Sindicato das vans do Rio vai questionar proibição na Justiça

O sindicato das vans do Rio vai contestar na Justiça o decreto do prefeito Eduardo Paes (PMDB) que proíbe a circulação desses veículos e micro-ônibus em onze bairros da zona sul a partir de segunda-feira.

FELIPE WERNECK / RIO, O Estado de S.Paulo

13 de abril de 2013 | 02h01

A medida, anunciada anteontem, vai começar a valer duas semanas após o estupro coletivo de uma turista americana e o espancamento de seu namorado francês em uma van. Os dois embarcaram em Copacabana, na zona sul, e pretendiam seguir para a Lapa, no centro. Depois do crime, Paes também proibiu a circulação de vans com insulfilm nos vidros e fixou multa de R$1.251,48.

As vans são o segundo meio de transporte mais usado pelos cariocas: levam, por dia, cerca de 900 mil pessoas, segundo o sindicato. Os trens e o metrô, em torno de 500 mil cada, e os ônibus, mais de 3 milhões.
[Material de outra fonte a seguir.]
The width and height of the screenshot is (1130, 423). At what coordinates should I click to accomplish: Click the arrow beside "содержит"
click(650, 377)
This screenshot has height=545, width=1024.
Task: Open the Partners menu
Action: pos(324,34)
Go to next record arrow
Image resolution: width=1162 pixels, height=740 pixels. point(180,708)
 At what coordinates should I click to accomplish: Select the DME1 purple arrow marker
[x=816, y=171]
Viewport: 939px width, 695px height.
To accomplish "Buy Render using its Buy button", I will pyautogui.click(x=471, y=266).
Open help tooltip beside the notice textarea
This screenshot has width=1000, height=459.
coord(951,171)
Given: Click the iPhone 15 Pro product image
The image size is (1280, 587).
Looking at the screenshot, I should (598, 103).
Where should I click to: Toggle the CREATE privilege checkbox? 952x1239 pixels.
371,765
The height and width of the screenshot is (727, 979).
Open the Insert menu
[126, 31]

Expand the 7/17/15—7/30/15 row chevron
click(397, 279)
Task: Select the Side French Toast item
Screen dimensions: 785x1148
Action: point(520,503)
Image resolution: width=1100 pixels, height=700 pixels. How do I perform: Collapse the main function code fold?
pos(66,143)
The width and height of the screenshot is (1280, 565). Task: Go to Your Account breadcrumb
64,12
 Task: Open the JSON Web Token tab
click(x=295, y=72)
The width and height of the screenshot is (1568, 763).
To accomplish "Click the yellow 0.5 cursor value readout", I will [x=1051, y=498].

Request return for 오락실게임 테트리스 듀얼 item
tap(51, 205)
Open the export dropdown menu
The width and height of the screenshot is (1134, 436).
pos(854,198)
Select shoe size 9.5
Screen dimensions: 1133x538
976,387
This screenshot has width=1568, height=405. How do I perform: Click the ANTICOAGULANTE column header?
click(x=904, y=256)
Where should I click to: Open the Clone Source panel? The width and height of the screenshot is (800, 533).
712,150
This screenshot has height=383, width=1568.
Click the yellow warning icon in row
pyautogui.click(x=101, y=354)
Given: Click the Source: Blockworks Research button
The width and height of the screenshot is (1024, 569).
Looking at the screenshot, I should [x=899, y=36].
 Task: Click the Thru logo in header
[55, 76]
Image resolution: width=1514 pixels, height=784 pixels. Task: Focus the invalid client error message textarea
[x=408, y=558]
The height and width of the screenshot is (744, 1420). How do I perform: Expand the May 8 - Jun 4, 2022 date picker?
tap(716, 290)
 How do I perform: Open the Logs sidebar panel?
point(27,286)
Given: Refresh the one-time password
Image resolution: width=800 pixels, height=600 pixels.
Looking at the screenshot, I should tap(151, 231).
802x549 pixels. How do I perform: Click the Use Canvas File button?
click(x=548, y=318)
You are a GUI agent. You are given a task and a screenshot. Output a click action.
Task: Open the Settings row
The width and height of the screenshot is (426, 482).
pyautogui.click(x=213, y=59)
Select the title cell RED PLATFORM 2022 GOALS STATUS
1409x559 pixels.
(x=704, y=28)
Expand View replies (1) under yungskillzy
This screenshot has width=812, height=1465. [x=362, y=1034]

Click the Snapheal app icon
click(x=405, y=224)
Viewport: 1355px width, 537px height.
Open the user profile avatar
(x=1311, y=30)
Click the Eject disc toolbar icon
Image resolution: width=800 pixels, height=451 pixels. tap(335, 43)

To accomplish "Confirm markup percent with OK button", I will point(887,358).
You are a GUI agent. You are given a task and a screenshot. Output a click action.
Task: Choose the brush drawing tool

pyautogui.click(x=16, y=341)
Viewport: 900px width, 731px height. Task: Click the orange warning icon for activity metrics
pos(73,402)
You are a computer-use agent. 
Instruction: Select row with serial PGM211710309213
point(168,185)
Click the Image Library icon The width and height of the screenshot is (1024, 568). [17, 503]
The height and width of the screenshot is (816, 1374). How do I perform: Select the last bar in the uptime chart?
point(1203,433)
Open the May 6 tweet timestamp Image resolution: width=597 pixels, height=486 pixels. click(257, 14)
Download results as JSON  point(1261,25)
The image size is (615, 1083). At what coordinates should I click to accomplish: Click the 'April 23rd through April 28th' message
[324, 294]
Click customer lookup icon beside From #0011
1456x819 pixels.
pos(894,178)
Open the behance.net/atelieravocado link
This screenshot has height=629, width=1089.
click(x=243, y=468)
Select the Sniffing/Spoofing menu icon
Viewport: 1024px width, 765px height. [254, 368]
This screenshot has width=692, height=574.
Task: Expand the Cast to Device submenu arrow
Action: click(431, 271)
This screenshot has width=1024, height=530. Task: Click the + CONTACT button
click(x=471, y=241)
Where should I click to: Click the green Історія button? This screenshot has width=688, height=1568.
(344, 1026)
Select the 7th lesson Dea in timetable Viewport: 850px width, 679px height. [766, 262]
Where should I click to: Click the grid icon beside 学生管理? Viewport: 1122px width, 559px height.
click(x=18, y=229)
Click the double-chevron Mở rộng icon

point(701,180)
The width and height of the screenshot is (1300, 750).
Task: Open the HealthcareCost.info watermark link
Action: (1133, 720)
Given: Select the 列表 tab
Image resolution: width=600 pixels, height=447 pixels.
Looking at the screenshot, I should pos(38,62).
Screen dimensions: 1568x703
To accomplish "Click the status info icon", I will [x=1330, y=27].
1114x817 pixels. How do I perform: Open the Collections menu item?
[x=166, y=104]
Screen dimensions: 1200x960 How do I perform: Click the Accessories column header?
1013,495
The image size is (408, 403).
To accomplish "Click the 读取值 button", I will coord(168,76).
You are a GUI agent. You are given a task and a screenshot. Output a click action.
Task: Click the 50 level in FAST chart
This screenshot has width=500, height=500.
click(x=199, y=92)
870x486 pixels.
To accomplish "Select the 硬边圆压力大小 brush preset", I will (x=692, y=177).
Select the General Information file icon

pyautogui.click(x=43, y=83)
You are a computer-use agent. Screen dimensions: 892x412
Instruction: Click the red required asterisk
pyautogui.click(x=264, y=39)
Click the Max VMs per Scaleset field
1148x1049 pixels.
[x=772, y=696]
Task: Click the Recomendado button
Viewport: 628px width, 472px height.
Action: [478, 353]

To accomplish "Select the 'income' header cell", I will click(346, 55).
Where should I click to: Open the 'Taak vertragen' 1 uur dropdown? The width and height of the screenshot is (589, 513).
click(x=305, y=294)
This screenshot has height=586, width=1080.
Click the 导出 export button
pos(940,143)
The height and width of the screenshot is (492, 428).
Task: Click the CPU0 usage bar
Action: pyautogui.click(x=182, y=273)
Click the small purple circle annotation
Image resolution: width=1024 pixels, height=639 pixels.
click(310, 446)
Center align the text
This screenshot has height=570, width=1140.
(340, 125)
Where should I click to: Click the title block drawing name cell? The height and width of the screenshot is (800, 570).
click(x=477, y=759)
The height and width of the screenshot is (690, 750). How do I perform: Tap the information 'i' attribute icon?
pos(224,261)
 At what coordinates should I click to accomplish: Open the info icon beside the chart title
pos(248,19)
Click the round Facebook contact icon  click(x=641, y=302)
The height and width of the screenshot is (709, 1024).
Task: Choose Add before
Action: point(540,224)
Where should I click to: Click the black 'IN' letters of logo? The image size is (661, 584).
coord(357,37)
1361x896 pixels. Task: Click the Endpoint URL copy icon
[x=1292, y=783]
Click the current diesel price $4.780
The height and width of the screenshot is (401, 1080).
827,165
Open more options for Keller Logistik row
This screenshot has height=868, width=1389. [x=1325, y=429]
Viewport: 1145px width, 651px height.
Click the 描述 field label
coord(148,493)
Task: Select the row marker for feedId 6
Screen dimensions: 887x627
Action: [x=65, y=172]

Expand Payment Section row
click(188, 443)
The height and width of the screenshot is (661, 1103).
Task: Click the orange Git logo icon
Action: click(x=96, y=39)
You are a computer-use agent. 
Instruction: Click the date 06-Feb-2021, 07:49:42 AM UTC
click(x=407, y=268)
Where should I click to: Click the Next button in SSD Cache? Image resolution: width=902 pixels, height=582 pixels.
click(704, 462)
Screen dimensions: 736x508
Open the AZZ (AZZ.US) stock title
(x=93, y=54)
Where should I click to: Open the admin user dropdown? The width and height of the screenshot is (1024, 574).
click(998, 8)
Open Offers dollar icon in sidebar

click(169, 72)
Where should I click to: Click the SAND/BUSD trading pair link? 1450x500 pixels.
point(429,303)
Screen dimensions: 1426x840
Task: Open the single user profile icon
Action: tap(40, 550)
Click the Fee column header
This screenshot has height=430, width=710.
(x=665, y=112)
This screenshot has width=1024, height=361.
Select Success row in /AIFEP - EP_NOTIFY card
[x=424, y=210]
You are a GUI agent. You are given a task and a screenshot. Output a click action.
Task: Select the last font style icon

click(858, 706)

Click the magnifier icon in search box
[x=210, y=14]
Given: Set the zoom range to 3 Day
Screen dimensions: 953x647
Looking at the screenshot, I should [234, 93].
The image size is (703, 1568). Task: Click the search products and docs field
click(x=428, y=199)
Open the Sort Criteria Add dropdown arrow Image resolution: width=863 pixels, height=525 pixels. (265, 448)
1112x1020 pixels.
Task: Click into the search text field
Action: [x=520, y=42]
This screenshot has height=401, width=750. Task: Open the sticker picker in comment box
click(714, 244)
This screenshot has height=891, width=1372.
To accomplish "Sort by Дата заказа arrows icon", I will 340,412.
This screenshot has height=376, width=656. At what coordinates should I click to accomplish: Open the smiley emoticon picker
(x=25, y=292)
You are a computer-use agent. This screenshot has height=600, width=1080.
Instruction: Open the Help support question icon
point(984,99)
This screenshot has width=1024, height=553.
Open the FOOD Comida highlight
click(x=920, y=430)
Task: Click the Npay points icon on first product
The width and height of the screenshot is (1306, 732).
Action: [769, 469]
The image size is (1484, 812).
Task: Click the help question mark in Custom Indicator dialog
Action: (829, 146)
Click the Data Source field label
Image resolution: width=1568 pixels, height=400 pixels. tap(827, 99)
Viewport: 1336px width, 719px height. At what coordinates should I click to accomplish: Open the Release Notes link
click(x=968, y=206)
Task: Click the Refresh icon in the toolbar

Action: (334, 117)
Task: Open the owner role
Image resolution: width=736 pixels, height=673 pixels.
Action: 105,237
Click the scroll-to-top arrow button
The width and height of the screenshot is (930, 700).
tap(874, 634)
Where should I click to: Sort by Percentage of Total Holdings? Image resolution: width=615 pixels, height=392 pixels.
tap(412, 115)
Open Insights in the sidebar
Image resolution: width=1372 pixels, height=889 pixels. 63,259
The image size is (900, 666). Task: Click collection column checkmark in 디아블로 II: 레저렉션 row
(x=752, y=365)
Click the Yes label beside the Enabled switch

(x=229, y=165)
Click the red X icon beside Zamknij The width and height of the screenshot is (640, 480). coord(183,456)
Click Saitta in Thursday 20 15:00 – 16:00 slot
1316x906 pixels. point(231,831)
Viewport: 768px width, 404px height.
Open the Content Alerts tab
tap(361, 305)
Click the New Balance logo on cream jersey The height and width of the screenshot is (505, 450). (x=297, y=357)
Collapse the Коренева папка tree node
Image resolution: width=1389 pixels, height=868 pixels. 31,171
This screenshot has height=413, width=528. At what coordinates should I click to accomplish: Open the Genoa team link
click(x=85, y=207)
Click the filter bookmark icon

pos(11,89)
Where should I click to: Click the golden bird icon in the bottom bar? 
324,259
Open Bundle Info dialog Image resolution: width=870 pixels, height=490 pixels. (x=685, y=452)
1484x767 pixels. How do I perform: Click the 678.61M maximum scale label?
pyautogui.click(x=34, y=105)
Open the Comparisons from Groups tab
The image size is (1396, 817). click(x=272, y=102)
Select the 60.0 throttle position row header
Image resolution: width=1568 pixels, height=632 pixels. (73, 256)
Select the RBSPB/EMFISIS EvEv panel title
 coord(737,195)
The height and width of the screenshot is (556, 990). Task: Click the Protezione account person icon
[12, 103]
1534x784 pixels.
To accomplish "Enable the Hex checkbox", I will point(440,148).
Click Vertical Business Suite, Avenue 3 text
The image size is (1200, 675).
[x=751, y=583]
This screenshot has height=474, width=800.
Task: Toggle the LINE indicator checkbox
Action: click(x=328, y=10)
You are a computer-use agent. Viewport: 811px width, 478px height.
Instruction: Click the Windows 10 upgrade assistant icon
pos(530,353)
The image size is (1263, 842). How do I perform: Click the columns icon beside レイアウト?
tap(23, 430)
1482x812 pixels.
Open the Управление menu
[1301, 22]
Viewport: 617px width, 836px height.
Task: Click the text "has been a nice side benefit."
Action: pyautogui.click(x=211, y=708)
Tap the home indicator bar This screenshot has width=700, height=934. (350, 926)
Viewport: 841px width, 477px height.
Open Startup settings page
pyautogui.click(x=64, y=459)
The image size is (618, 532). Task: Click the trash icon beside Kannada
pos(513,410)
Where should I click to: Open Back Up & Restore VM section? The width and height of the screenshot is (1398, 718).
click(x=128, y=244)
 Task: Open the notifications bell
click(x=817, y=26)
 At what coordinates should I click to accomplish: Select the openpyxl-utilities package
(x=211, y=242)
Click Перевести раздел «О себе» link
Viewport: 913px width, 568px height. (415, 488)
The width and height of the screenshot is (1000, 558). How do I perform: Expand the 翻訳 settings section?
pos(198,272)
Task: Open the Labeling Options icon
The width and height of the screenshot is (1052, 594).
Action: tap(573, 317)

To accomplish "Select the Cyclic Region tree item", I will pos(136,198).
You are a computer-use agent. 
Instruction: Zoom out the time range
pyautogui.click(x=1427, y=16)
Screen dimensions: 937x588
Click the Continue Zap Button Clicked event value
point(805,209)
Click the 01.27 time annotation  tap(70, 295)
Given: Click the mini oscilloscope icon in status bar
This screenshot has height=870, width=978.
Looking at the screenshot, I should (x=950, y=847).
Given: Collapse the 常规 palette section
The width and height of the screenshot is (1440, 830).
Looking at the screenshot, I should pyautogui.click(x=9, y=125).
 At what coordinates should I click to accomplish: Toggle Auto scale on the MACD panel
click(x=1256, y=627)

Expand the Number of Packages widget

Ao todo, cerca de 6 mil vans circulam no Rio oficialmente. Estima-se que haja outras 6 mil piratas. As vans surgiram na década de 1990 como transporte complementar, mas rapidamente superaram os trens e o metrô como opção preferencial de muitos cariocas. "O prefeito está tentando colar o caso do estupro na categoria propositalmente", afirmou o diretor jurídico do sindicato, Guilherme Biserra. "Há uma má vontade sistemática com as vans."